Também foi destacado que o Flutter é capaz de integrar serviços e APIs oficiais de cada sistema de forma individualizada, fazendo com que os recursos necessários para o funcionamento no iOS sejam devidamente construídos, bem como os do Android. O Flutter também é capaz de se integrar a suítes de desenvolvimento já utilizadas pelos desenvolvedores atualmente, tais como Android Studio e outras.

Apesar de só estar sendo lançado oficialmente hoje (27) pela empresa, o Flutter já estava disponível para testes por parte dos desenvolvedores há alguns meses, em uma versão alpha inacabada.

O fim do Android?

É curioso destacar também que o Flutter deve se tornar a plataforma oficial de desenvolvimento de apps para o misterioso sistema operacional Fuchsia, que a Google vem desenvolvendo paralelamente ao Android e o Chrome OS. O código do novo SO tem várias menções ao Flutter.

Há especulações de que o Fuchsia seja uma espécie de substituto para o Android e para o Chrome OS

Pelo que parece, a Google está se esforçando para que desenvolvedores comecem a trabalhar com o Flutter nesse momento para que, no futuro, os apps que eles criaram agora sejam totalmente compatíveis com o novo SO. Há inclusive especulações de que o Fuchsia seja uma espécie de substituto para o Android e para o Chrome OS, uma vez que seu objetivo é oferecer uma boa experiência computacional em qualquer tipo de dispositivo, seja mobile ou desktop.
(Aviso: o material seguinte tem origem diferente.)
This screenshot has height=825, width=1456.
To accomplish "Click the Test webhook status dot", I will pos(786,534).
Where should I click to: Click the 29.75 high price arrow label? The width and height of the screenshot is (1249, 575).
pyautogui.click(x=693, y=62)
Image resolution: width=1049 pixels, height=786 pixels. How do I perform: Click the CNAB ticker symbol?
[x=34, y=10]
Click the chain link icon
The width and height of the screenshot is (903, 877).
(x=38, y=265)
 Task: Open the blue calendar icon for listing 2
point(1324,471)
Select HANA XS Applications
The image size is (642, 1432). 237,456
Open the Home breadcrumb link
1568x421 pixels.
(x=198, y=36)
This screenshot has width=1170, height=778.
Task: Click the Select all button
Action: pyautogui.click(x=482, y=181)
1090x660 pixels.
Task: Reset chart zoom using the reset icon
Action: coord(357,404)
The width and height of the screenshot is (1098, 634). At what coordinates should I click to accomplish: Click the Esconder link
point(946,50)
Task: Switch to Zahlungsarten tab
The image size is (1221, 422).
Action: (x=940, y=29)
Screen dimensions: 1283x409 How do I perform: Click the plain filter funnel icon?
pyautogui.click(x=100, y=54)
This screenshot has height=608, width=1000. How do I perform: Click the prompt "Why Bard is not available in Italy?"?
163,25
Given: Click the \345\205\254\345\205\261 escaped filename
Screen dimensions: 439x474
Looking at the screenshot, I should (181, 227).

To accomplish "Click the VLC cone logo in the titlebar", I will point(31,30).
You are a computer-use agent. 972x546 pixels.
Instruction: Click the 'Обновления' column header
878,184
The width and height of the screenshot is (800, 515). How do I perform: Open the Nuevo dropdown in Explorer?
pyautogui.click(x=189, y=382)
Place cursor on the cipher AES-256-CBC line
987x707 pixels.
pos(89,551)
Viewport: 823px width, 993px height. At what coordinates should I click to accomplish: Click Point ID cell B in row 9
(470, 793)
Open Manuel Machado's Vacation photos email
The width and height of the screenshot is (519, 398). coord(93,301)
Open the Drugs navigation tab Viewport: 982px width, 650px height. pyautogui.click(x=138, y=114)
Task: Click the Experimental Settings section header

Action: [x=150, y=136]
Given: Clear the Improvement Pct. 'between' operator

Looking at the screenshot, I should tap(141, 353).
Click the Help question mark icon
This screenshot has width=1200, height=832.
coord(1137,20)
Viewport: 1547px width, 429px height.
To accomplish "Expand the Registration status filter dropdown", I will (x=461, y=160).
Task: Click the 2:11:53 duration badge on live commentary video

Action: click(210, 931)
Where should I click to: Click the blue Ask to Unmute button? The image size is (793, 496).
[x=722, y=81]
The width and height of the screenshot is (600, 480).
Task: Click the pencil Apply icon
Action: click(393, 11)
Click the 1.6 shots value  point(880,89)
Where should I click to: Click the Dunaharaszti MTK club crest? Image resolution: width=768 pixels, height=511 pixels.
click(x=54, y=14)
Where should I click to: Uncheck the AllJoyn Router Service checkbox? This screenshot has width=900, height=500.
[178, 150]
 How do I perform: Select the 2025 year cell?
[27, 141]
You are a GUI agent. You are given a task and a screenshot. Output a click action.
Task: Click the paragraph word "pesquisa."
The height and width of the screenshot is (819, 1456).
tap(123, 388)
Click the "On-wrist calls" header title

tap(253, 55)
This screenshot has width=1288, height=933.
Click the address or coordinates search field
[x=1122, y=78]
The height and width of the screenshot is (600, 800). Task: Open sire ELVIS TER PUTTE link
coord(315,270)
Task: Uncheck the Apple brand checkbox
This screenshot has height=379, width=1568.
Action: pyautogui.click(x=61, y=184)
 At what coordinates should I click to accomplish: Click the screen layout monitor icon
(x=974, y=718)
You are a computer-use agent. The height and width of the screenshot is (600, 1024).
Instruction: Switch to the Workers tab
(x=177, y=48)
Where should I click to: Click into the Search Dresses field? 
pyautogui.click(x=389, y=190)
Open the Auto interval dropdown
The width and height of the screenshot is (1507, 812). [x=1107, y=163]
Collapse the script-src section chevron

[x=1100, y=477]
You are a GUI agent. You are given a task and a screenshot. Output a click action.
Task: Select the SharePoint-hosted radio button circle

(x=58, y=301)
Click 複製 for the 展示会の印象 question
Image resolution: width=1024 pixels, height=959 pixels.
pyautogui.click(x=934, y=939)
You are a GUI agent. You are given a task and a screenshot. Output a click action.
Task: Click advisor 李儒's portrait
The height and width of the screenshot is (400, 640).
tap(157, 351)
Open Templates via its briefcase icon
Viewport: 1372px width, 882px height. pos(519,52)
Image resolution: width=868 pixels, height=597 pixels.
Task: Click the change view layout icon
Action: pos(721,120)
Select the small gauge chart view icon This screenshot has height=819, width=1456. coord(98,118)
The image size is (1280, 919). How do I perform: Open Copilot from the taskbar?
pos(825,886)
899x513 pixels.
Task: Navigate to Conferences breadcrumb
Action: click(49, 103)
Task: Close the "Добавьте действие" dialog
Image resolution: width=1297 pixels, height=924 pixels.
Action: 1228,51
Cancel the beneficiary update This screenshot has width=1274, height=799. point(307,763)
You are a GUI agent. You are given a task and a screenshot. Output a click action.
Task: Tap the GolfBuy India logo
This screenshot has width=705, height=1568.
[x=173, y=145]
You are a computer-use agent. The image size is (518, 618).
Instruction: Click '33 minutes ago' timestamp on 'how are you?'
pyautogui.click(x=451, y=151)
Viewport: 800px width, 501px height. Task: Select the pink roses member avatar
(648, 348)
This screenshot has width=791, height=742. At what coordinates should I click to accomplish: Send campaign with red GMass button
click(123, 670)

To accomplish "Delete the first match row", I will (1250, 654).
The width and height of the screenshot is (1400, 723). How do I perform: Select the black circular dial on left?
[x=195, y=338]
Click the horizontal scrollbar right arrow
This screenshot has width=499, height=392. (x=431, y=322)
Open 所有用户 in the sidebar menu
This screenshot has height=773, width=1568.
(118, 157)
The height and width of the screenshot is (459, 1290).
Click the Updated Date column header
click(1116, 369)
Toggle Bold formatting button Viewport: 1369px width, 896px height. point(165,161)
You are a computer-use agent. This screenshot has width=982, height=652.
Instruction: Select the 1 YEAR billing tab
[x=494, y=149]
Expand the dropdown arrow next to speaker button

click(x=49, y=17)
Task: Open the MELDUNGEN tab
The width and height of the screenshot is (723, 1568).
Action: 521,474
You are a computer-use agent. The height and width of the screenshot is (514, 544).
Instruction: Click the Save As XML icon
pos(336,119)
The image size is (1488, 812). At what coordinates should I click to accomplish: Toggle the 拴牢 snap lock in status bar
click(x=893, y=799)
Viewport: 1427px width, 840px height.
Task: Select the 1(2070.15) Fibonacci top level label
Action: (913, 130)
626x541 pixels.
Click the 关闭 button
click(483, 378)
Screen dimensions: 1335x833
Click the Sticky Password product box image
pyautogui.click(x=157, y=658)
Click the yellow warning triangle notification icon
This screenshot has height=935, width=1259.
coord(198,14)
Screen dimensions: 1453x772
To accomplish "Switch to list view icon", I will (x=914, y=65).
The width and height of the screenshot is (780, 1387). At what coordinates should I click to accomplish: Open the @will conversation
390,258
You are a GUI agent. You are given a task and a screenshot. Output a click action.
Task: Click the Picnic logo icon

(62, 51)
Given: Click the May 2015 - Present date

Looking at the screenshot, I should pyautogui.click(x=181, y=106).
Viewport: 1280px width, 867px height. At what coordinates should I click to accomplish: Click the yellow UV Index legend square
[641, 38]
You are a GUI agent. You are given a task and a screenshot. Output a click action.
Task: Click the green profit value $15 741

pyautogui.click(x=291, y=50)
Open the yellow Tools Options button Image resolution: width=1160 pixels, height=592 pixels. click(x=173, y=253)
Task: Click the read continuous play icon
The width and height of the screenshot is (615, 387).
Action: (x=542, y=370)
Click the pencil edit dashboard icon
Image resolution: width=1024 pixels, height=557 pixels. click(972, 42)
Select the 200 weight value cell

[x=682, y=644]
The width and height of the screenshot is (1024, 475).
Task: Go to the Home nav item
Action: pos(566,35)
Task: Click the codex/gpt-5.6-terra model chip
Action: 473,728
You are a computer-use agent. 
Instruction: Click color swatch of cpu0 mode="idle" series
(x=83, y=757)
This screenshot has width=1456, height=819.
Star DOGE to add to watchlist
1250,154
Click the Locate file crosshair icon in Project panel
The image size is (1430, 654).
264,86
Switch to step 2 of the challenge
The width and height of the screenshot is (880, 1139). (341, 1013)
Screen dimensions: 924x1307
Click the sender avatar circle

Uma substituição dessa natureza, contudo, poderia ter seus benefícios. Aparentemente, o Fuchsia não permitiria que fabricantes parceiras alterassem sua interface ou realizassem qualquer tipo de modificação não prevista pela desenvolvedora. Dessa forma, a Google provavelmente poderia controlar as atualizações em todos os aparelhos e acabar com a famigerada “fragmentação”, a qual é vista como positiva e negativa pela comunidade ao mesmo tempo.